Le Parlement autrichien a approuvé mardi une interdiction totale du glyphosate sur le territoire national, faisant de l’Autriche le premier pays de l’Union européenne à bannir l’herbicide controversé au nom du « principe de précaution ».
Cette mesure d’interdiction totale fait débat depuis plusieurs semaines en Autriche, ses opposants faisant valoir qu’elle n’est pas conforme avec la règlementation européenne puisque la licence d’utilisation du glyphosate dans l’UE, renouvelée en 2017 par l’exécutif européen, court jusqu’au 15 décembre 2022.
L’interdiction de l’herbicide controversé s’est invitée presque par effraction sur l’agenda du Parlement autrichien à la faveur de la chute, au mois de mai, du gouvernement dirigé par le chancelier conservateur Sebastian Kurz.
Majorité de circonstance
Profitant de l’absence de coalition constituée au Parlement jusqu’aux législatives anticipées de septembre, les partis social-démocrate SPÖ, d’extrême droite FPÖ, écologiste Jetzt et les libéraux Neos ont réuni mardi une majorité de circonstance et approuvé cette interdiction alors que les députés siègent pour la dernière semaine de cette mandature écourtée. (...)
Grisés par cette liberté législative temporaire, les parlementaires autrichiens ont d’ailleurs approuvé mardi d’autres mesures de protection de l’environnement : les sac plastiques seront bannis sur l’ensemble du territoire au plus tard en 2021 et l’interdiction de privatiser les ressources en eau va être inscrite dans la Constitution. « La propriété publique de l’approvisionnement en eau potable est dans l’intérêt du bien-être et de la santé de la population », va spécifier la loi fondamentale. (...)
En Autriche, l’agriculture biologique représente 24% de la surface agricole, la part la plus élevée des pays de l’UE.

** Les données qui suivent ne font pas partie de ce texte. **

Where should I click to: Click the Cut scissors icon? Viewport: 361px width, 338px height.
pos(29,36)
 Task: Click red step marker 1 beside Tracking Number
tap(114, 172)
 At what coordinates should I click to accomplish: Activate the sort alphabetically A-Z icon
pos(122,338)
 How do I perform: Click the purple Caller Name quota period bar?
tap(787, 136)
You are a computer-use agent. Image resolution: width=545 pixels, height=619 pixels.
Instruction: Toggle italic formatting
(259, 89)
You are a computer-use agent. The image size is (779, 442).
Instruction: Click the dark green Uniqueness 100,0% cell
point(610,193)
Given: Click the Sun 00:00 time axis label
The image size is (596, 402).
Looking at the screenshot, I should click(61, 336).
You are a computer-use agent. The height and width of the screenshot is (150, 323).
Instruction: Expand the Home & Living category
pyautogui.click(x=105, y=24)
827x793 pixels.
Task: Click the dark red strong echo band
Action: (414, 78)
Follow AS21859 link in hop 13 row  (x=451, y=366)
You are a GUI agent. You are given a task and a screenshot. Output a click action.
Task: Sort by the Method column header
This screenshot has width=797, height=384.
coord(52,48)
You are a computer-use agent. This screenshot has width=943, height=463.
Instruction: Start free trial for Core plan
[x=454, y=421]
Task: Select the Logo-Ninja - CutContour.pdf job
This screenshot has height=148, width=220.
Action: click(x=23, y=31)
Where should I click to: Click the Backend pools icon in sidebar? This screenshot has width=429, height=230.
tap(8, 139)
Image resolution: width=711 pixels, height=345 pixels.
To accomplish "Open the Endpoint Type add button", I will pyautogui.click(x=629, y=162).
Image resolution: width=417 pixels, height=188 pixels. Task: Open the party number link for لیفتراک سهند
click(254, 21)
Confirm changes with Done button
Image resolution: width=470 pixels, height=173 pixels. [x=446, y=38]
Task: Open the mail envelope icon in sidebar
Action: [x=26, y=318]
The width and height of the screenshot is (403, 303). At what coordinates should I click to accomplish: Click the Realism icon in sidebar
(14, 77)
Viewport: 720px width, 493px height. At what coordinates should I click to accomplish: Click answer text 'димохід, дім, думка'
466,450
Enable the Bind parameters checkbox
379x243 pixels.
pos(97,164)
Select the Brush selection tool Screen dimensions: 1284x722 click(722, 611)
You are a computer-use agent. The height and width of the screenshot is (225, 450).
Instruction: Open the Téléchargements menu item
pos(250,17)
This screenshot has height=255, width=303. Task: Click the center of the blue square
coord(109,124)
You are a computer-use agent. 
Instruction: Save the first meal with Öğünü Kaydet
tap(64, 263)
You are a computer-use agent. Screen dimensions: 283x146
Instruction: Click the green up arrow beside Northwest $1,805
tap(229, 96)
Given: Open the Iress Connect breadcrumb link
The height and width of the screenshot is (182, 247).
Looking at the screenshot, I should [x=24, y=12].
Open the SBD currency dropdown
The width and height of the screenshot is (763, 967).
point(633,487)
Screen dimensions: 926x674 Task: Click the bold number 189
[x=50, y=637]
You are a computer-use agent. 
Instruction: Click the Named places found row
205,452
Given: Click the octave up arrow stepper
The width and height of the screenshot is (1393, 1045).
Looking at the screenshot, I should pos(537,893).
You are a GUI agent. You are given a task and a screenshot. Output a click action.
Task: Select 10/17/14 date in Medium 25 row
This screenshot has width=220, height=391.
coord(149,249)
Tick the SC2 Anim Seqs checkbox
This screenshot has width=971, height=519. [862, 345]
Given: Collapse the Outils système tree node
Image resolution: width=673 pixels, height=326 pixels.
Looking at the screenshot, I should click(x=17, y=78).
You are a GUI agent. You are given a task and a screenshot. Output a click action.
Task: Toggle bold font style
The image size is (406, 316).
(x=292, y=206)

L’organisation de défense de l’environnement Greenpeace a salué un vote « historique » et appelé l’exécutif européen à le respecter. (...)
Après deux ans de débats particulièrement houleux, fin 2017, les Etats membres de l’Union européenne (UE) ont renouvelé pour 5 ans la licence du glyphosate. La Commission européenne, organe exécutif de l’Union, met en avant le feu vert de ses agences scientifiques, l’Efsa (sécurité des aliments) et l’Echa (produits chimiques), qui n’ont pas classé la substance comme cancérigène. Mais l’indépendance de l’Efsa a été mise en doute par des révélations de journaux selon lesquels son rapport comporterait des passages copiés/collés d’un document déposé en 2012 par Monsanto.